### EXERCISE:
Could you set down exactly the lines in the records below between the line holding "第7章 農林水産業 (212, 601)" and the line holding "第20章 社会保障 (209, 1200)", inclusive?

━━ MATERIAL PROVIDED ━━

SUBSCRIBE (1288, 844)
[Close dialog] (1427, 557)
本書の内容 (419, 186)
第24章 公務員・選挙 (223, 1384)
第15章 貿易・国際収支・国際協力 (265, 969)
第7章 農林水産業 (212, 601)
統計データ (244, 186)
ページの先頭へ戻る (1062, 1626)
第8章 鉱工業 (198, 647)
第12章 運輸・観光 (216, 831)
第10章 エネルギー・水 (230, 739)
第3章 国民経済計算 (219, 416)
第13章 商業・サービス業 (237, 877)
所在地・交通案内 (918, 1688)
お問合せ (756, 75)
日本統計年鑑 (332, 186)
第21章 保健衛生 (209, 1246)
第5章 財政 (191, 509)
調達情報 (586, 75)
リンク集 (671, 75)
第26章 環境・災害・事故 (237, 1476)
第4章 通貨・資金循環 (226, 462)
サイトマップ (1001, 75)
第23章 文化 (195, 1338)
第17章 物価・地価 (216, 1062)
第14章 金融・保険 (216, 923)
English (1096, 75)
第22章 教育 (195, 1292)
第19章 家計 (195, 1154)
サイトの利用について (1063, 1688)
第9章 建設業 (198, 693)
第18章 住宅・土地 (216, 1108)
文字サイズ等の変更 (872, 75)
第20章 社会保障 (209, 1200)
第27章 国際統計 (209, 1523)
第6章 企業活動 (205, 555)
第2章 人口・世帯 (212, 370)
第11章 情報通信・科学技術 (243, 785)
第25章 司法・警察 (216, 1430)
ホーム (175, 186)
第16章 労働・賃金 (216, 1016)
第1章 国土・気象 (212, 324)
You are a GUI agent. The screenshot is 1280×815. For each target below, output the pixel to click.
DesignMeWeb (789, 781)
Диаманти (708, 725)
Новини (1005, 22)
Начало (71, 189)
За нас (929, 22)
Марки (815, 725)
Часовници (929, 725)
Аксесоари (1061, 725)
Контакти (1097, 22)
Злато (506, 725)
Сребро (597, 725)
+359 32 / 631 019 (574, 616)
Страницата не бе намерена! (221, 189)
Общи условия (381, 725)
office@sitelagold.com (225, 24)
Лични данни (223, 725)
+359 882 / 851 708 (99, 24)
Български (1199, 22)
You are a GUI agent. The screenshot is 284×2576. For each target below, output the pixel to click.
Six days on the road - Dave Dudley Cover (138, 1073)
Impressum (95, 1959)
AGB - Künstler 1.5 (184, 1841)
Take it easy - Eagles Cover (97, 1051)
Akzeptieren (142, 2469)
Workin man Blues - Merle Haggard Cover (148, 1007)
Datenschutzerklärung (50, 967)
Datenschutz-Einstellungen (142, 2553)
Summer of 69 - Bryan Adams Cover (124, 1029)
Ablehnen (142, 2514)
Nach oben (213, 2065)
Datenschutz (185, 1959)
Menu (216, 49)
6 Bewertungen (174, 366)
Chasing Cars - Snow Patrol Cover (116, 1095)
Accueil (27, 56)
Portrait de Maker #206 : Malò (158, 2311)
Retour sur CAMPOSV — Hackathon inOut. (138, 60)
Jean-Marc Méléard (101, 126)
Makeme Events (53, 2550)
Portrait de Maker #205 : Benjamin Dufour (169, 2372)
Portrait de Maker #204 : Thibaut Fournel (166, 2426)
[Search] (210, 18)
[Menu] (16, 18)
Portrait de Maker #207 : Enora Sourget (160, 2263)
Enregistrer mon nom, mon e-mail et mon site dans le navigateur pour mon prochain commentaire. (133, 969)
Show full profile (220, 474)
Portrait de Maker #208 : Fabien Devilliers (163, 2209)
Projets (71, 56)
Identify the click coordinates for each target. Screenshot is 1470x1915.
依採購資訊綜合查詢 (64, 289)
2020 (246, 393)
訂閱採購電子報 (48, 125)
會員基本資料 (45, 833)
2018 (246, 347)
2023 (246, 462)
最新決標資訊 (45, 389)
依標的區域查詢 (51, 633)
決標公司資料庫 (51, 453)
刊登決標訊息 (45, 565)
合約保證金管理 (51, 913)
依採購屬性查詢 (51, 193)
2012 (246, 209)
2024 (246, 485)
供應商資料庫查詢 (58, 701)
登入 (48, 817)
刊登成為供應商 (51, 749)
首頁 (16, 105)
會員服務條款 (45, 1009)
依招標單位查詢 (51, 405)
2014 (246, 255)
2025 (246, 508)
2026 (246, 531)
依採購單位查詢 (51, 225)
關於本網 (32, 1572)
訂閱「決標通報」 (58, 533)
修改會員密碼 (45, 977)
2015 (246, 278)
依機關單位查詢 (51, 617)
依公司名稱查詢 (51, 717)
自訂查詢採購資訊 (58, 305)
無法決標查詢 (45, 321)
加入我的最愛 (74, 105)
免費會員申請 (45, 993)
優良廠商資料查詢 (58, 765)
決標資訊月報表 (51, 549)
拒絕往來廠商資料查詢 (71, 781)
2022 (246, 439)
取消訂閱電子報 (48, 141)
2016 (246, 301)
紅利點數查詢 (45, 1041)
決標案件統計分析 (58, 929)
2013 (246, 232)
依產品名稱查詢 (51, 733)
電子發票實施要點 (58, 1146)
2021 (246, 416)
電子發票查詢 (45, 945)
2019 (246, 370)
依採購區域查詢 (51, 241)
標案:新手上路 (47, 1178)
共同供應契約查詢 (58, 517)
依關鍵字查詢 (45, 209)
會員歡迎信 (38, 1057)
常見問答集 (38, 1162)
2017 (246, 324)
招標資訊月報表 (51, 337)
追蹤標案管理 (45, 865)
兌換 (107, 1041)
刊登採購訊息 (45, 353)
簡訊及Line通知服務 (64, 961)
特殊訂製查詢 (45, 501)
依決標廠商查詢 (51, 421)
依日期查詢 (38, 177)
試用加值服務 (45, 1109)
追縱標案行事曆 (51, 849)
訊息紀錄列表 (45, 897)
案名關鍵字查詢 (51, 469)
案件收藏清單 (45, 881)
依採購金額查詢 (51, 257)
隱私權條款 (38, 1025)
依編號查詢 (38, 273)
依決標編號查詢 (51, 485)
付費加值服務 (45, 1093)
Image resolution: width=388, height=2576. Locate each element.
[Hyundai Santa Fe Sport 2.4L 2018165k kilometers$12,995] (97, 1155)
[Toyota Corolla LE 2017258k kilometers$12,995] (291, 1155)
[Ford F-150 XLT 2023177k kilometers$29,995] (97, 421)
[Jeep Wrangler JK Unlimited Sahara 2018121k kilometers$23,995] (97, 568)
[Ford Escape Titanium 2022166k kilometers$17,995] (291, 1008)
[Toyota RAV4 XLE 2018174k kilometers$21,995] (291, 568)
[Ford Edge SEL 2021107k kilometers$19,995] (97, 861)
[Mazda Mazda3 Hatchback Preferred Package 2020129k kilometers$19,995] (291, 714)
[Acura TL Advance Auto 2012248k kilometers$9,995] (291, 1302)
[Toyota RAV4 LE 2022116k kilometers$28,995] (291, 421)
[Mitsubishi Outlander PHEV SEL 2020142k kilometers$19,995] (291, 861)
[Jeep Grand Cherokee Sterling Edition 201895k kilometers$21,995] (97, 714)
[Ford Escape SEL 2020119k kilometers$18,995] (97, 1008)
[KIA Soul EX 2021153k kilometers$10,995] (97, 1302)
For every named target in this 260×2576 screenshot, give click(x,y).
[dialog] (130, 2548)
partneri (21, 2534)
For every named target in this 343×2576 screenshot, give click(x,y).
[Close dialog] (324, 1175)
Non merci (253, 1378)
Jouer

━━━

### WRITTEN REPLY:
第7章 農林水産業 (212, 601)
統計データ (244, 186)
ページの先頭へ戻る (1062, 1626)
第8章 鉱工業 (198, 647)
第12章 運輸・観光 (216, 831)
第10章 エネルギー・水 (230, 739)
第3章 国民経済計算 (219, 416)
第13章 商業・サービス業 (237, 877)
所在地・交通案内 (918, 1688)
お問合せ (756, 75)
日本統計年鑑 (332, 186)
第21章 保健衛生 (209, 1246)
第5章 財政 (191, 509)
調達情報 (586, 75)
リンク集 (671, 75)
第26章 環境・災害・事故 (237, 1476)
第4章 通貨・資金循環 (226, 462)
サイトマップ (1001, 75)
第23章 文化 (195, 1338)
第17章 物価・地価 (216, 1062)
第14章 金融・保険 (216, 923)
English (1096, 75)
第22章 教育 (195, 1292)
第19章 家計 (195, 1154)
サイトの利用について (1063, 1688)
第9章 建設業 (198, 693)
第18章 住宅・土地 (216, 1108)
文字サイズ等の変更 (872, 75)
第20章 社会保障 (209, 1200)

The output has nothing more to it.